Emily Belk Wins DHS COE Summit Grand Challenge Competition
Computer Engineering and Computer Science BS student, Emily Belk was part of the winning team at the 2019 Department of Homeland Security (DHS) Centers of Excellence (COE) Summit Grand Challenge Student Competition held on July 31st at George Mason University in Arlington, Virginia. The DHS COE Summit is an annual event held to showcase the innovative research being conducted by the COE community as they work with industry partners and government collaborators and end-users to develop R&D tools and solutions to respond to the evolving threats and challenges facing the nation. Emily was attending the Summit as a student representative for the ALERT (Awareness and Localization of Explosives-Related Threats) COE led by Northeastern University and Director Michael B. Silevitch, Robert D. Black Professor in the Department of Electrical & Computer Engineering. Emily works as an undergraduate researcher on the ALERT project known as “Multi-Transmitter/Multi-Receiver Blade Beam Torus Reflector for Efficient Advanced Imaging Technology” led by ALERT Deputy Director, Professor Carey Rappaport.

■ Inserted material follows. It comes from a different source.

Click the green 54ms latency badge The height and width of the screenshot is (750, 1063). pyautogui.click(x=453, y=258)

The Grand Challenge Student Competition was designed to foster collaboration among the talented undergraduate and graduate students engaged in the research and work force development efforts within the COE community. Emily said, “The opportunity to work with students from different disciplines and centers of excellence to tackle the challenge at hand yielded many diverse and exciting ideas.”
With the goal of and emphasis on, developing innovative ways to approach homeland security concerns, diverse teams of multi-disciplinary COE students were formed to address this year’s Grand Challenge prompt which was to “identify an emerging threat to homeland security posed by Unmanned Aerial Systems (UAS) and develop a strategy to counter it. The student teams began brainstorming on the challenge on July 29thth and had to submit their final presentation and abstract by the evening of July 30th. “Having only 24 hours to define a problem, develop a solution, and create a presentation made for a very stimulating environment,” said Emily.

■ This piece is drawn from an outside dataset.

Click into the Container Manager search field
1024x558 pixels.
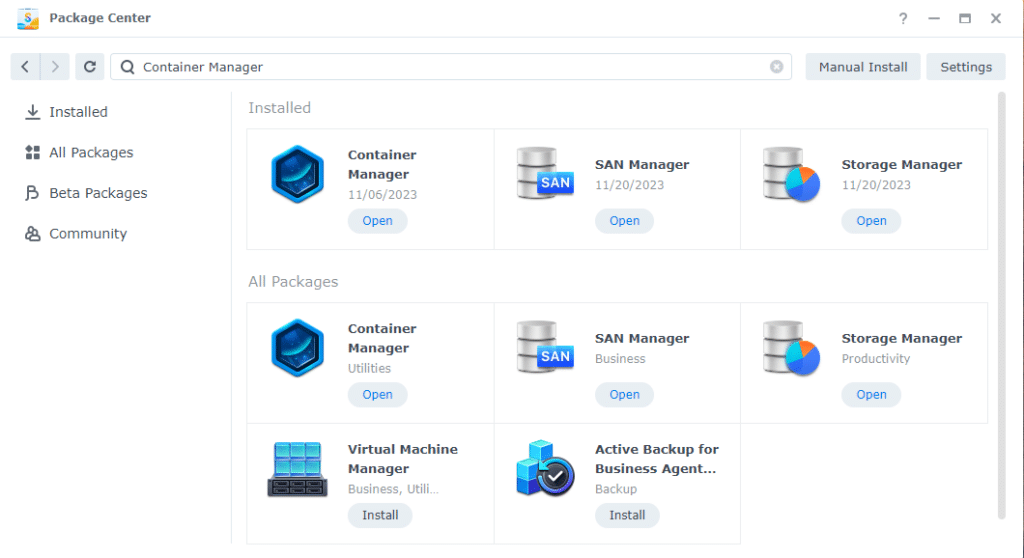click(450, 67)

Emily led the final presentation for her team, including Tristan Goers from the University of Alaska Anchorage, Keshav Kasichainula from the University of Houston, Trinity Reed from Southern University and A&M College and Emiliano Ruiz from the University of Texas at El Paso which was entitled, “Automated Drone Integrated Information System (ADIIS).” ADIIS was envisioned to address the challenge in identifying and classifying UAS through a combination of registration incentives and tracking methods. An esteemed panel of judges, including leaders from DHS and industry, reviewed the presentations and selected Emily’s team, as the first place team of the five competing teams based on their innovative concept and articulate presentation.

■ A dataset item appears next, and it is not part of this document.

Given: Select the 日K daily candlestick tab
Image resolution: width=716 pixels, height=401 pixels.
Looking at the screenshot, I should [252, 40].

“Our solution created a database that stored information about all drones flying in the U. S. airspace, and my favorite tool that we implemented was our Automated Point Evaluation System (APES). APES could calculate the perceived threat level of any drone”, said Emily. “We also implemented an APES precheck that, similar to TSA precheck, would allow trusted companies to purchase an initial stage of vetting in return for a more streamlined experience flying their commercial drones”.
Emily and her team received a first place certificate of recognition from William N. Bryan, Senior Official Performing the Duties of the Under Secretary for DHS S&T at the Grand Challenge Award Presentation and presented their winning proposal to the DHS Summit audience on August 1st.